Steve Robinson is the vice president of Development, Product Management and Strategy for IBM's Security Systems Division.
During the past year, I spent a lot of time traveling the globe, meeting with clients and industry experts to discuss security. Those discussions gave me a keen sense of the pain points -- and the advances -- we will be learning to adopt to moving ahead.
So as 2012 winds down, one of the busiest years for enterprise security, let's look ahead to 2013. In truth, the rapid pace at which technology is evolving is creating challenges for enterprises and their security officers as they plan out their strategies for 2013.
In 2012, we saw growing complexity with the evolution of key technologies such as cloud, big data and mobile computing. We saw increased concern at the impact of sophisticated malware on operations and business continuity across the enterprise. Finally we began to question the traditional views of security with regards to where the threats reside. As we close the books on 2012, much progress has been made, but I think the entire industry will agree that much work remains in 2013.

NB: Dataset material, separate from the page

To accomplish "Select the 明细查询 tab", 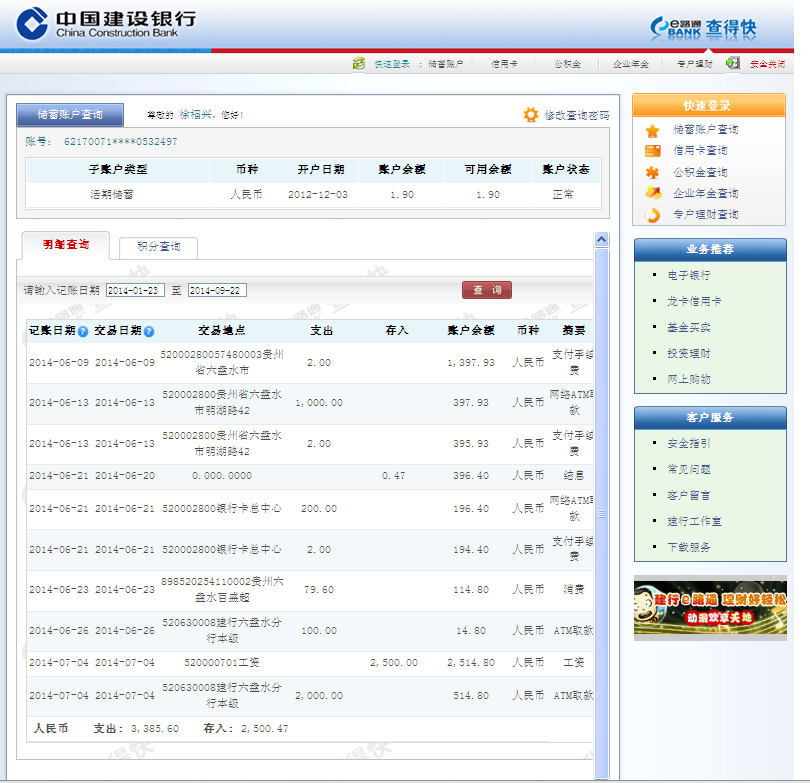I will pos(66,245).
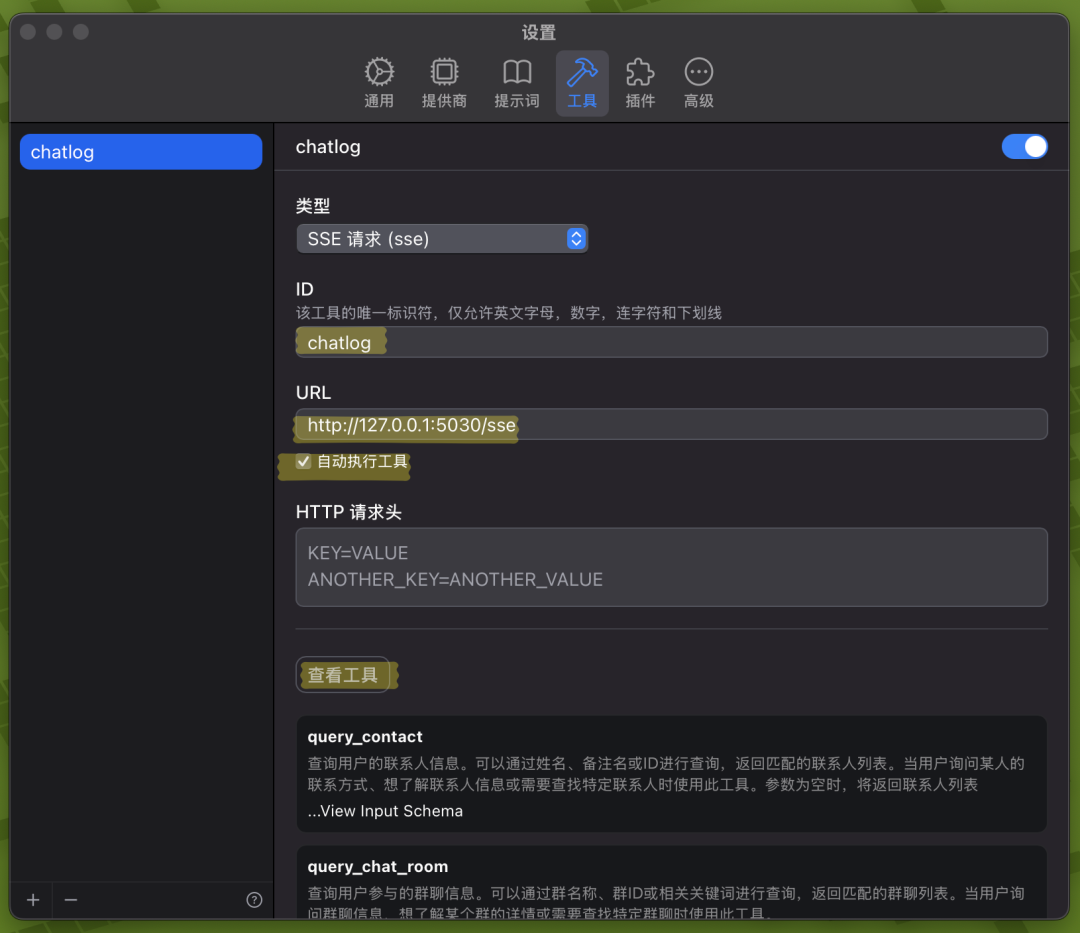This screenshot has height=933, width=1080.
Task: Click the 查看工具 (View Tools) button
Action: [x=345, y=675]
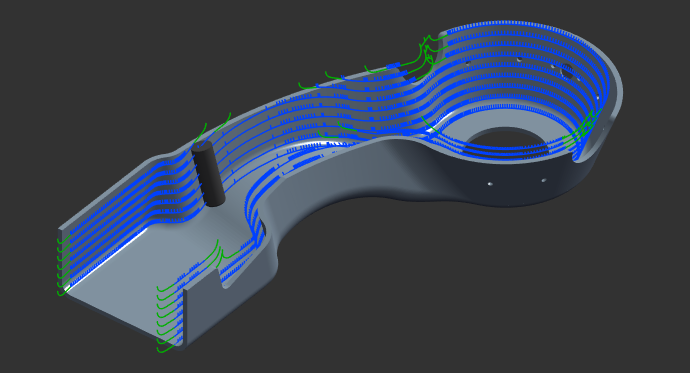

From insights I’ve gleaned from talking to chief information security officers, as well as my security scientists at IBM, I’m optimistic on some topics and remain concerned about others. Here’s what we can expect in 2013 and beyond:
1.) In 2013, cloud security will go from "mystery and hype" to "secure and move-on." Service providers are taking security more seriously, pushed by customers who expect better service. Meanwhile for both public and private cloud, we are making technological progress (in federation, encryption, virtualization security and monitoring), which provide a reason for optimism.
2.) Likewise, despite the buzz, I’m optimistic about security for mobile computing. By the end of 2014, mobile devices will be more secure than laptops are today. Device makers and service providers have stepped up their efforts. Meanwhile, technologies are emerging to manage devices, encrypt them, separate data and monitor usage that will leapfrog the technology for laptops of today.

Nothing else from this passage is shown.